Situasi pandemi di Jakarta sama sekali belum aman karena angka rasio positif mencapai 9,7 persen sepekan terakhir. Padahal, Juli lalu, angka rasio positif Covid-19 di Jakarta rata-rata 5 persen. Sesuai panduan Organisasi Kesehatan Dunia (WHO), ambang maksimal rasio kasus positif 5 persen, dengan catatan jumlah tes minimal 1 per 1.000 orang per minggu.
”Tren peningkatan rasio kasus positif jadi indikasi penularan virus di komunitas tinggi. Tes naik atau turun, rasio positifnya naik, artinya penularan meluas,” jelas epidemiolog Indonesia di Griffith University, Dicky Budiman, Minggu (30/8/2020).
Semakin longgar
Pengamat kebijakan publik Agus Pambagio menyayangkan pengabaian protokol kesehatan masih terjadi di sekitar lingkungan warga. Dia menilai kondisi tersebut berjalan seiring dengan pembukaan sejumlah tempat wisata dan bioskop yang direncanakan dalam waktu dekat.
Agus menilai berbagai kebijakan pembukaan sektor usaha saat ini kontradiktif dengan penanganan pandemi. Apabila mengacu Peraturan Menteri Kesehatan Nomor 9 Tahun 2020 tentang Pedoman Pembatasan Sosial Berskala Besar (PSBB) dalam Rangka Percepatan Penanganan Covid-19, pembukaan berbagai sektor semestinya tidak dilakukan saat temuan kasus semakin melonjak.
Pasal 17 Ayat 6 peraturan tersebut secara rinci menjelaskan, pelepasan masa PSBB bisa dilakukan dengan tiga prasyarat, yakni efektivitas pembatasan sosial seperti yang diatur dalam Pasal 13, adanya penurunan jumlah kasus, serta tidak ada penyebaran ke area baru. Menurut Agus, pemerintah belum mengindahkan tiga prasyarat itu dalam evaluasi PSBB.
Kebijakan yang diambil pemerintah, seperti membuka bioskop dan sejumlah tempat lain, memunculkan kebingungan publik. Tidak heran apabila publik mengira situasi saat ini seakan kembali normal. ”Kebijakan penanganan pandemi sangat ambigu dan kontradiktif dengan situasi di lapangan saat ini. Terlalu banyak pengecualian yang dibuat sehingga menimbulkan kebingungan bagi publik,” ungkapnya.
Agus menambahkan, realisasi kebijakan yang membingungkan akan memengaruhi kepatuhan publik terhadap protokol kesehatan yang ada. Dia mengingatkan agar pemerintah lebih tegas menerapkan kebijakan dan menegakkan sanksi bagi pelanggar protokol kesehatan.

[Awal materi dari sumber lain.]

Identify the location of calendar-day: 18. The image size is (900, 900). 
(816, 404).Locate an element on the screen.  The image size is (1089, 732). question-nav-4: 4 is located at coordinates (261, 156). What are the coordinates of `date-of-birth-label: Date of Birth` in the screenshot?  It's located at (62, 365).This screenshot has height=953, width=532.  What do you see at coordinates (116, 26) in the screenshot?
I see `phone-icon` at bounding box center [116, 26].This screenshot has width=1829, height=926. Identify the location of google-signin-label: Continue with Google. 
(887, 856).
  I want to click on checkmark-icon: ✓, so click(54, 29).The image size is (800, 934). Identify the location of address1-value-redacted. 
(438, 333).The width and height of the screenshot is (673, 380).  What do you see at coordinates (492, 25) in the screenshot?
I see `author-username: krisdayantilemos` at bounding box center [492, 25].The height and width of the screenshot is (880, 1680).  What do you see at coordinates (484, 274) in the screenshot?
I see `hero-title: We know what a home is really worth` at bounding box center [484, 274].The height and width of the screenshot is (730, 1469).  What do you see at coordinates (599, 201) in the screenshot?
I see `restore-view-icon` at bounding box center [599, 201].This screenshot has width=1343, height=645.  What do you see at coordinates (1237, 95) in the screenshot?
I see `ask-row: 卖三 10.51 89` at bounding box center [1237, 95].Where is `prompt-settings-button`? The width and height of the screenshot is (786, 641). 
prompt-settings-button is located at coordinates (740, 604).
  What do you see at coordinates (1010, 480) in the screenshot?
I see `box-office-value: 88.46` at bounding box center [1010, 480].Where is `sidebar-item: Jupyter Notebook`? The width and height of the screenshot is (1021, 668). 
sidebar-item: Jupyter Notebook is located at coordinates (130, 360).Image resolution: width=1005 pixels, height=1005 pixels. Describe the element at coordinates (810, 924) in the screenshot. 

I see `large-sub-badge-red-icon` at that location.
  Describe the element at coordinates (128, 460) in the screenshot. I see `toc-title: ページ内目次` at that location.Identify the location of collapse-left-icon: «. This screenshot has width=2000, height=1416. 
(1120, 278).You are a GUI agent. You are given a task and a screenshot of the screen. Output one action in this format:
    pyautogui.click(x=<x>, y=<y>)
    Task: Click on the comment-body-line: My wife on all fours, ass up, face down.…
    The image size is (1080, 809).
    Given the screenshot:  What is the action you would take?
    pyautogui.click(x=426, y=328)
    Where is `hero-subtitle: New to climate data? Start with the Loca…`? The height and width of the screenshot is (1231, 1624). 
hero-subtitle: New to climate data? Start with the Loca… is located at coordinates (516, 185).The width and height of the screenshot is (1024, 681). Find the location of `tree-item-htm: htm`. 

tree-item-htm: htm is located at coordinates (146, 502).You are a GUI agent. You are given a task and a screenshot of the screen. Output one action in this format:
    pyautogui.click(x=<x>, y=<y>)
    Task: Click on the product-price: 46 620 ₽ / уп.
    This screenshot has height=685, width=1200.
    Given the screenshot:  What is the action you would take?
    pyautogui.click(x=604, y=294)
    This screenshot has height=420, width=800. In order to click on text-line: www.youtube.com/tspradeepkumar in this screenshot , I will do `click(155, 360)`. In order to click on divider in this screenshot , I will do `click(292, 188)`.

”Mewujudkan kepatuhan publik mulanya harus dari kejelasan kebijakan dan sosialisasi pemerintah. Kemudian, apakah aturan tersebut sudah berjalan secara tegas bagi pelanggar. Jadi bukan sepenuhnya salah warga,” katanya.
Anggota Dewan Pakar Ikatan Ahli Kesehatan Masyarakat Indonesia (IAKMI), Hermawan Saputra, juga mengingatkan pemerintah agar tidak gegabah dalam pembukaan berbagai sektor. Lonjakan kasus Covid-19 saat ini adalah dampak linier atas keputusan pembukaan sejumlah sektor nonkesehatan.
”Apabila semua sektor nonkesehatan dibuka, tidak heran terjadi lonjakan kasus dan bahkan akan terus meninggi di kemudian hari. Saya mencemaskan terjadinya kejenuhan di kalangan praktisi kesehatan akibat lonjakan kasus. Terutama juga karena kapasitas pelayanan kesehatan yang makin terbatas, sedangkan kasus terus bertambah,” ucap Hermawan.